* **Input records**:
╔══

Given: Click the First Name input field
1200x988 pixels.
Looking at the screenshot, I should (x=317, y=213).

╚══
╔══

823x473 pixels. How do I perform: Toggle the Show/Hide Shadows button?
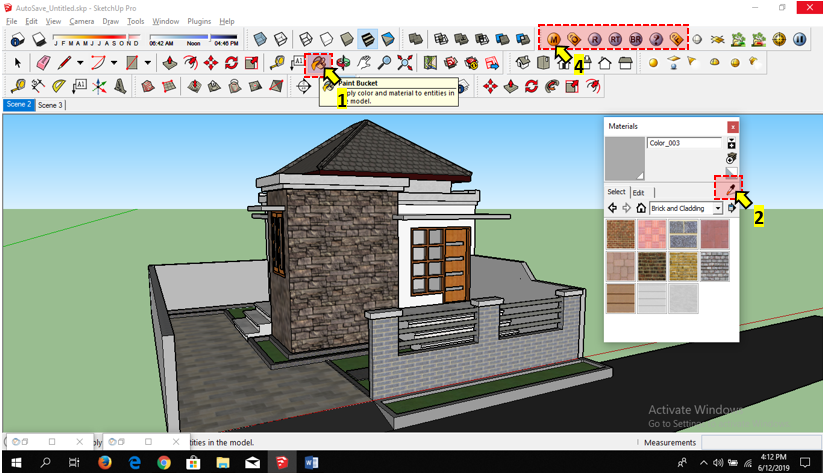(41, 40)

╚══
╔══

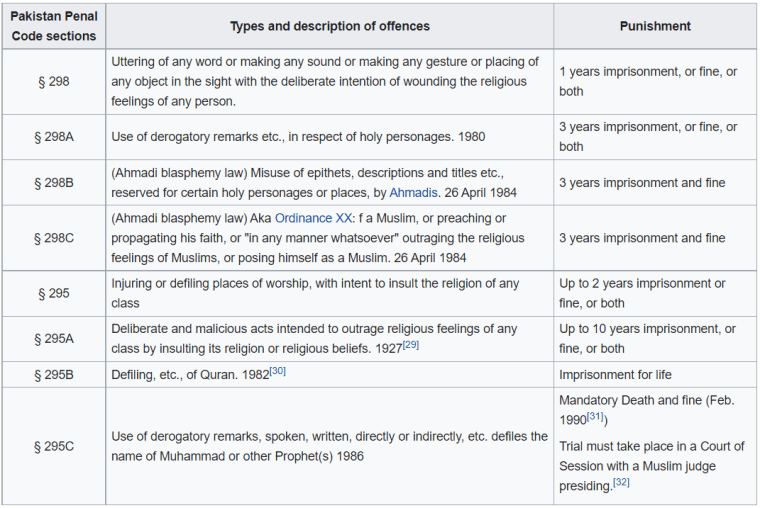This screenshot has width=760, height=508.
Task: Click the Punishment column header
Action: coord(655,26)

╚══

* **Aim of the task**:
Can you reproduce word for word the lines of the records that begin at the line containing "Given: Click the First Name input field" and end after the line containing "Looking at the"?

* **Exercise response**:
Given: Click the First Name input field
1200x988 pixels.
Looking at the screenshot, I should (x=317, y=213).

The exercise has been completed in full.